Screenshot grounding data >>
=== Begin Enclosure ===

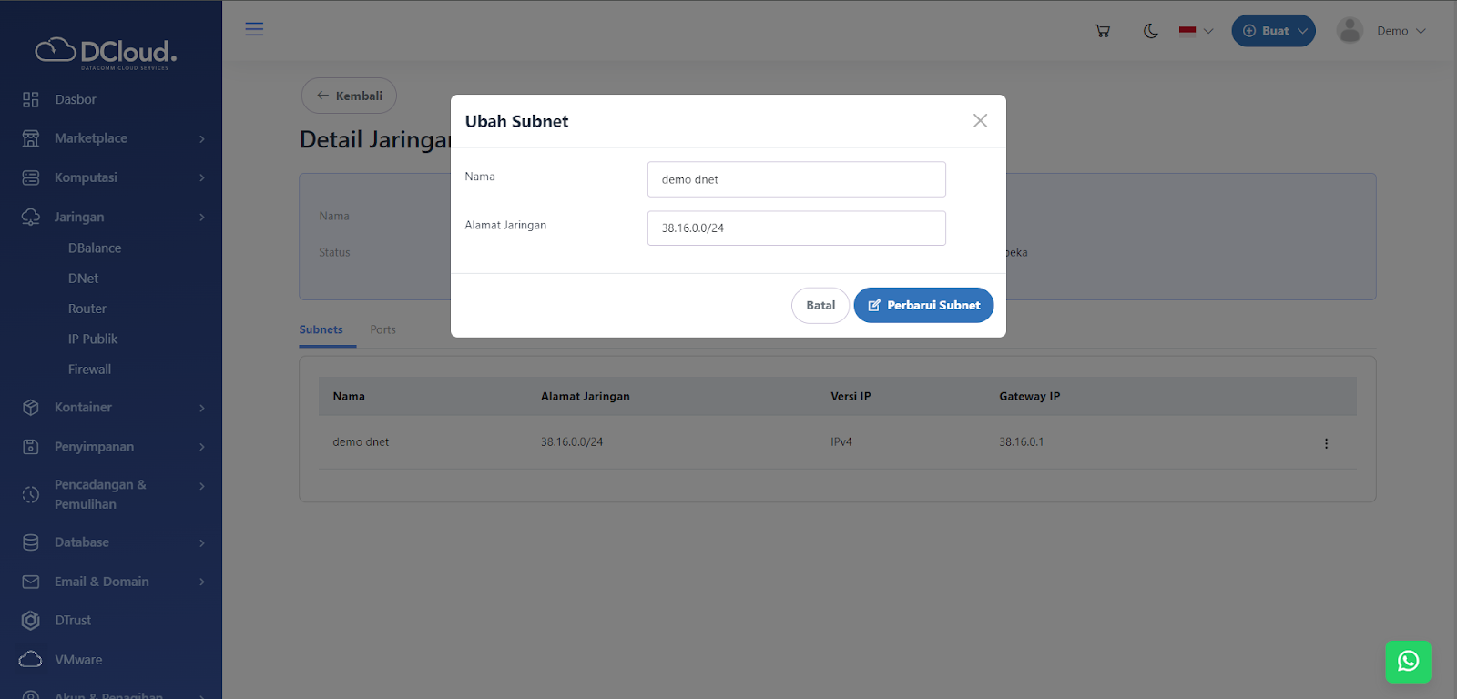
Task: Select the VMware cloud icon
Action: pos(30,659)
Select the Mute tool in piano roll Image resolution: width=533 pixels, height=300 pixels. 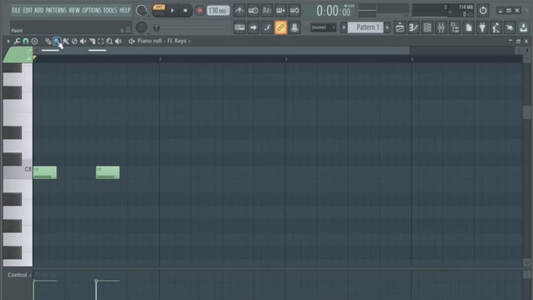click(x=83, y=41)
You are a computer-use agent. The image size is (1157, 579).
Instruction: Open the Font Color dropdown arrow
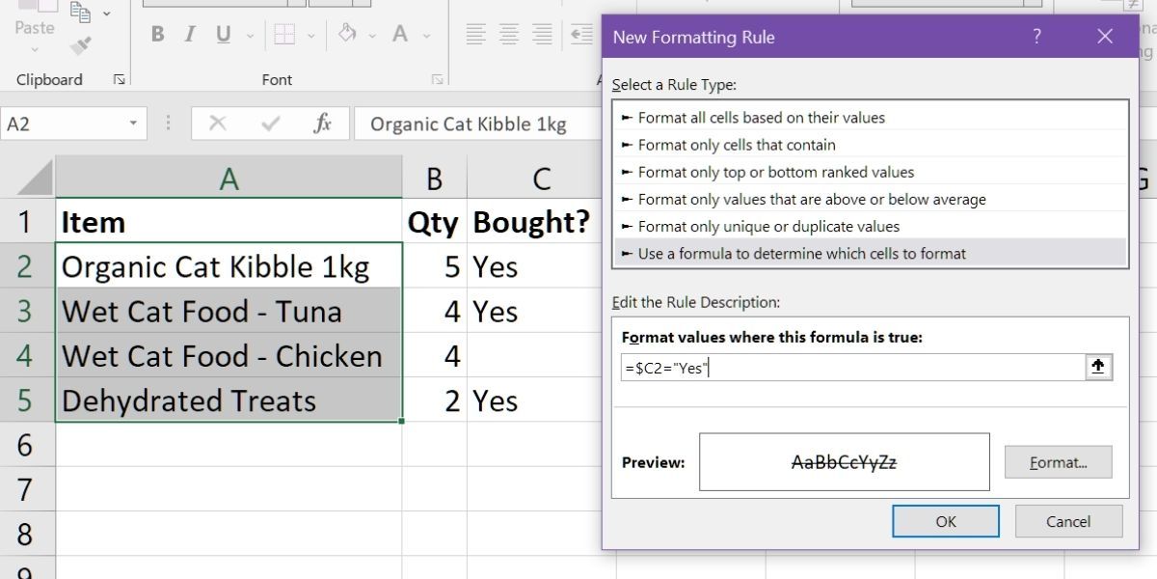pyautogui.click(x=425, y=36)
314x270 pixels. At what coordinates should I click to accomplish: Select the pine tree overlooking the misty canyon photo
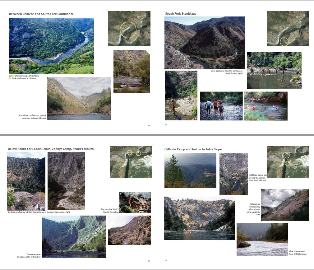click(x=190, y=171)
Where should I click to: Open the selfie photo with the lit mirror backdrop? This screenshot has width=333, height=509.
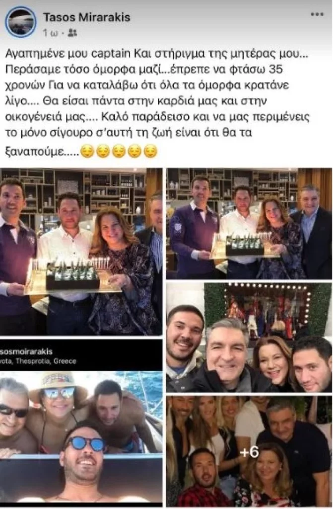tap(249, 338)
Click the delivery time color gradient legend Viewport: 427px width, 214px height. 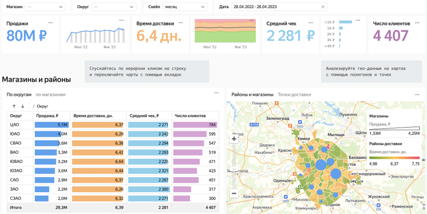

=== End Enclosure ===

The problem >> Starting at the line with "314x270 pixels. At", write out every line exactly through the final line of the records above, both included, and skip the pictures.

Exercise response >>
314x270 pixels. At what coordinates should I click to accomplish: Select the pine tree overlooking the misty canyon photo
click(x=190, y=171)
Where should I click to: Open the selfie photo with the lit mirror backdrop? This screenshot has width=333, height=509.
tap(249, 338)
Click the delivery time color gradient legend Viewport: 427px width, 214px height. 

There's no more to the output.